The Constitution, the Nationality Law, and the Law on Khmer Nationality Identity Cards ("Identity Cards Law") are the most relevant sources of law that deal with Cambodian nationality. The Constitution enumerates the rights and obligations of Khmer citizens.100 The Nationality Law explains, among other things, who is a Khmer citizen.101 The National Identity Cards Law102 provides guidance about what kind of evidence is sufficient to demonstrate citizenship.

A. The Constitution Limits Cambodia's Duty to Admit Nationals

The Agreement on a Comprehensive Political Settlement of the Cambodia Conflict ("Settlement Agreement") is the principal accord of the Paris Accords and contains annexes discussing arrangements of the transitional period, military aspects of the settlement, elections, repatriation of refugees and displaced persons, and constitutional principles.103 Although the Settlement Agreement provides for the right of displaced Cambodians to return home,104 Cambodia's Constitution limits the duty to readmit "Khmer citizens" only.105 The Settlement Agreement provides that "[a]ll persons in Cambodia and all Cambodian refugees and displaced persons shall enjoy the rights and freedoms embodied in the Universal Declaration of Human Rights and other relevant international human rights instruments."106 The Universal Declaration provides for the right to return to one's own country.107 Nevertheless, the Constitution is silent on the rights of undocumented Cambodians, particularly ethnic minorities, to travel in or return to Cambodia. Specifically, Article 33 provides that "Khmer citizens shall not be deprived of their nationality,"108 and Article 40 states that "Khmer citizens shall have the right to travel and settle abroad and return to the country."109 Thus, although the Cambodian government does have a duty to admit nationals to its territory, the scope of the constitutional duty is limited to "Khmer citizens."

__Given material__
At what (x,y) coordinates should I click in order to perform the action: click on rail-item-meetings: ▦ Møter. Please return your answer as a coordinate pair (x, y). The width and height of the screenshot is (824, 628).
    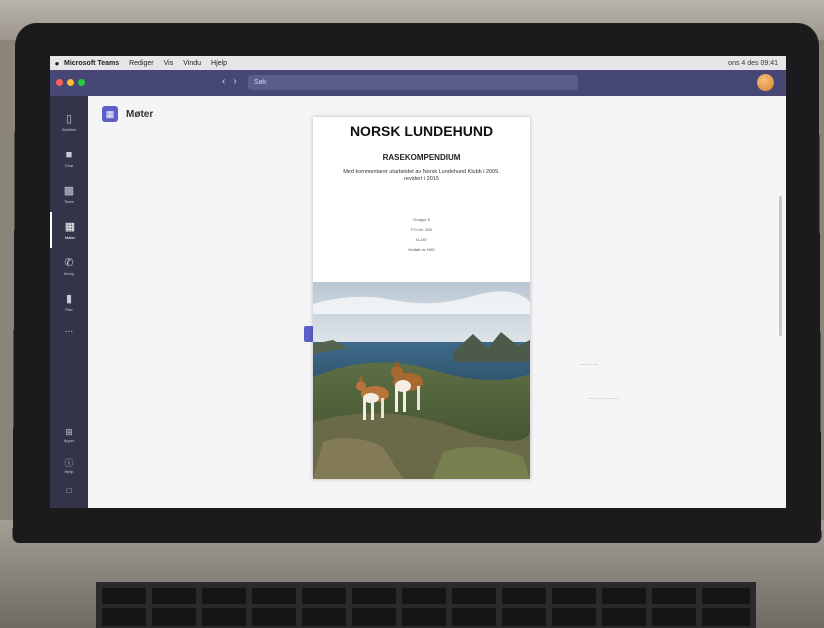
    Looking at the image, I should click on (69, 230).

__Exercises__
(a) Answer these questions from the passage on Cambodian nationality law.
(i) Which three sources of law does the passage call the most relevant to Cambodian nationality?
(ii) What is the principal accord of the Paris Accords?
(iii) What does Article 40 of the Constitution state?
(b) Quote the passage on Cambodian nationality law word for word, from "The Constitution, the" to "to demonstrate citizenship.".

__Expected responses__
(a)
(i) The Constitution, the Nationality Law, and the Law on Khmer Nationality Identity Cards.
(ii) The Agreement on a Comprehensive Political Settlement of the Cambodia Conflict.
(iii) It states that "Khmer citizens shall have the right to travel and settle abroad and return to the country."

(b)
The Constitution, the Nationality Law, and the Law on Khmer Nationality Identity Cards ("Identity Cards Law") are the most relevant sources of law that deal with Cambodian nationality. The Constitution enumerates the rights and obligations of Khmer citizens.100 The Nationality Law explains, among other things, who is a Khmer citizen.101 The National Identity Cards Law102 provides guidance about what kind of evidence is sufficient to demonstrate citizenship.